In 1912 the millionaire Dorimedonts Aļeiņikovs (1866-1918) made substantial investments into Vārkava estate. He installed electricity, running water, built mills, and acquired the most modern farm machinery. He also had plans to build a railway connecting the stations of Nīcgale and Aglona. These plans were never realised due to the outbreak of World War I. In 1918 the manor was looted and destroyed by Bolshevik revolutionaries. Dorimedonts Aļeiņikovs was shaken by these events. He got ill and died soon afterwards. In 1920 in course of the Latvian agrarian reform, the manor was nationalised. In 1922 Vārkava's Primary school moved into the manor house. The primary school eventually became a high school which occupied the manor house until 1979. Then the building was converted into apartments and was also still used as a storage facility for the school.

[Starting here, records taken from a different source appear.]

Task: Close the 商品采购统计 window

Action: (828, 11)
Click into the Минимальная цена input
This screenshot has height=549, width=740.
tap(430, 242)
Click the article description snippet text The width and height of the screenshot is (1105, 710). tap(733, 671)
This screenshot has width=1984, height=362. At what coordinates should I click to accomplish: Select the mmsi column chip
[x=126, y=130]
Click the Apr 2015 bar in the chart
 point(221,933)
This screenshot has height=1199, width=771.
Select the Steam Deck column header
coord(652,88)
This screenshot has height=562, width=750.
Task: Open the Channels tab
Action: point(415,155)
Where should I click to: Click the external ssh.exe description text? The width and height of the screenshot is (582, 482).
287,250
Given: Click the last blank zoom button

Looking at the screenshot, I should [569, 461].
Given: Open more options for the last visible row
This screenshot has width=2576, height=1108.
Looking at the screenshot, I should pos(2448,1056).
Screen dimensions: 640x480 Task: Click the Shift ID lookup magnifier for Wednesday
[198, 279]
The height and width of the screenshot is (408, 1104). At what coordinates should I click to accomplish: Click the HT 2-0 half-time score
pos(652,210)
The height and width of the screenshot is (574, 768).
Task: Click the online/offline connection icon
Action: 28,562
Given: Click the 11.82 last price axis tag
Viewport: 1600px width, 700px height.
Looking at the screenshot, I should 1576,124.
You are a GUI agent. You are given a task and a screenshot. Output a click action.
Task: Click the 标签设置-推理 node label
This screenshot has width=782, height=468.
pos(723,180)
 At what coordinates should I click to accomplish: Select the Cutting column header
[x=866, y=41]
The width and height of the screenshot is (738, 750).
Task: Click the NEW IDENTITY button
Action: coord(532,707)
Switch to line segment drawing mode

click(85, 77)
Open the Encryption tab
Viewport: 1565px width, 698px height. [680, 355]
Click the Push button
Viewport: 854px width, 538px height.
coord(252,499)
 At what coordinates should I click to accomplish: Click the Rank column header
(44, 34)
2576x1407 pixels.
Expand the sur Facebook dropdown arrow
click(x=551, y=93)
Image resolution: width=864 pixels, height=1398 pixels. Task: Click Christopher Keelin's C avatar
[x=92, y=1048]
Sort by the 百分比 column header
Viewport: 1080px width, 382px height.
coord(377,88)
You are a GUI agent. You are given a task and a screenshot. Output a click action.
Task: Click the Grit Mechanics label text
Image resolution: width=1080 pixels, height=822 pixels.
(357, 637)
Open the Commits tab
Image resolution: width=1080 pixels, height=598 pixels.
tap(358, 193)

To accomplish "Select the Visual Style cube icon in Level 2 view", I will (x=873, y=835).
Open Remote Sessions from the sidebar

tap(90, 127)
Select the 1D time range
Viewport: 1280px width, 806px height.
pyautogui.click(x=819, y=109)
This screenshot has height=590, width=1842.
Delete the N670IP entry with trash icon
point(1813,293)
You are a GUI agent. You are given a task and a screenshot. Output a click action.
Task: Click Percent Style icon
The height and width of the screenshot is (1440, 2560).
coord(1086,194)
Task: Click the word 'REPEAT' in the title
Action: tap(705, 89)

In 2000-2004 Vārkava manor underwent an extensive restoration and in 2004 it was opened for public use. Nowadays the building houses the municipality administration of Vārkava, Upmala library, Vārkava municipality Culture center and a family doctor's practice. The main building of Vārkava Manor is on the list of State protected real estate monuments. The surrounding manor park is also protected as a natural monument.